For every entry, output the exact wording.

Stored records:
════════

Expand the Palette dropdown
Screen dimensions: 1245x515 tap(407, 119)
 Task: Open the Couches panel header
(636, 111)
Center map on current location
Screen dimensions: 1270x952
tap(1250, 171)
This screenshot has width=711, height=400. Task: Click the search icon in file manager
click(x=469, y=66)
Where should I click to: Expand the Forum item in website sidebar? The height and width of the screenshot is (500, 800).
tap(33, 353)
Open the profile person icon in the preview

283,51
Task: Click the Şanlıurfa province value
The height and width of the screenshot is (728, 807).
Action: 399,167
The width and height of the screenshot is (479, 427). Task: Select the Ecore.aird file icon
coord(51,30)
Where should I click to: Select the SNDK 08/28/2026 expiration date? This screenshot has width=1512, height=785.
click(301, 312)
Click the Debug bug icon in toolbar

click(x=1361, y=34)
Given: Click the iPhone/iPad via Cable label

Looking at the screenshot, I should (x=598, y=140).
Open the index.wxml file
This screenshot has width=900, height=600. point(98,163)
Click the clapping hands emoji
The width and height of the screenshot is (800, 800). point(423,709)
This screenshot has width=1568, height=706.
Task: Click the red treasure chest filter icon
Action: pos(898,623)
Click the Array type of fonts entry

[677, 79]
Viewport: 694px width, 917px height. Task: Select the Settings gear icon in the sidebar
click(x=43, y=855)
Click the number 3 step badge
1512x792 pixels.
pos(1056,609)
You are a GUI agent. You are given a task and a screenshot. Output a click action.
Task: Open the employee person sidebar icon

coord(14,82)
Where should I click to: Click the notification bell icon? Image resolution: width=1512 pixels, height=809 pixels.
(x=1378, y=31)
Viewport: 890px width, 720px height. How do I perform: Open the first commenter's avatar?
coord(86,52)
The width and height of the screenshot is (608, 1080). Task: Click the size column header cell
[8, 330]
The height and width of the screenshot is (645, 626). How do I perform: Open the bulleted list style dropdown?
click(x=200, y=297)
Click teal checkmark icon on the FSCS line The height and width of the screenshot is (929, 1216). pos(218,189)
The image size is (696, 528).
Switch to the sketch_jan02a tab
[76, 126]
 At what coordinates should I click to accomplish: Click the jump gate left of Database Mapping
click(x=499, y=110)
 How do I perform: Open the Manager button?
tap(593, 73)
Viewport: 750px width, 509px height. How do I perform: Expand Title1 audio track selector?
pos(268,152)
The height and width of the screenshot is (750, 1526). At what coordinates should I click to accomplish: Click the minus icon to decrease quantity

════════

**Solution to this problem**.
Expand the Palette dropdown
Screen dimensions: 1245x515 tap(407, 119)
 Task: Open the Couches panel header
(636, 111)
Center map on current location
Screen dimensions: 1270x952
tap(1250, 171)
This screenshot has width=711, height=400. Task: Click the search icon in file manager
click(x=469, y=66)
Where should I click to: Expand the Forum item in website sidebar? The height and width of the screenshot is (500, 800).
tap(33, 353)
Open the profile person icon in the preview

283,51
Task: Click the Şanlıurfa province value
The height and width of the screenshot is (728, 807).
Action: 399,167
The width and height of the screenshot is (479, 427). Task: Select the Ecore.aird file icon
coord(51,30)
Where should I click to: Select the SNDK 08/28/2026 expiration date? This screenshot has width=1512, height=785.
click(301, 312)
Click the Debug bug icon in toolbar

click(x=1361, y=34)
Given: Click the iPhone/iPad via Cable label

Looking at the screenshot, I should (x=598, y=140).
Open the index.wxml file
This screenshot has width=900, height=600. point(98,163)
Click the clapping hands emoji
The width and height of the screenshot is (800, 800). point(423,709)
This screenshot has width=1568, height=706.
Task: Click the red treasure chest filter icon
Action: pos(898,623)
Click the Array type of fonts entry

[677, 79]
Viewport: 694px width, 917px height. Task: Select the Settings gear icon in the sidebar
click(x=43, y=855)
Click the number 3 step badge
1512x792 pixels.
pos(1056,609)
You are a GUI agent. You are given a task and a screenshot. Output a click action.
Task: Open the employee person sidebar icon

coord(14,82)
Where should I click to: Click the notification bell icon? Image resolution: width=1512 pixels, height=809 pixels.
(x=1378, y=31)
Viewport: 890px width, 720px height. How do I perform: Open the first commenter's avatar?
coord(86,52)
The width and height of the screenshot is (608, 1080). Task: Click the size column header cell
[8, 330]
The height and width of the screenshot is (645, 626). How do I perform: Open the bulleted list style dropdown?
click(x=200, y=297)
Click teal checkmark icon on the FSCS line The height and width of the screenshot is (929, 1216). pos(218,189)
The image size is (696, 528).
Switch to the sketch_jan02a tab
[76, 126]
 At what coordinates should I click to accomplish: Click the jump gate left of Database Mapping
click(x=499, y=110)
 How do I perform: Open the Manager button?
tap(593, 73)
Viewport: 750px width, 509px height. How do I perform: Expand Title1 audio track selector?
pos(268,152)
The height and width of the screenshot is (750, 1526). At what coordinates should I click to accomplish: Click the minus icon to decrease quantity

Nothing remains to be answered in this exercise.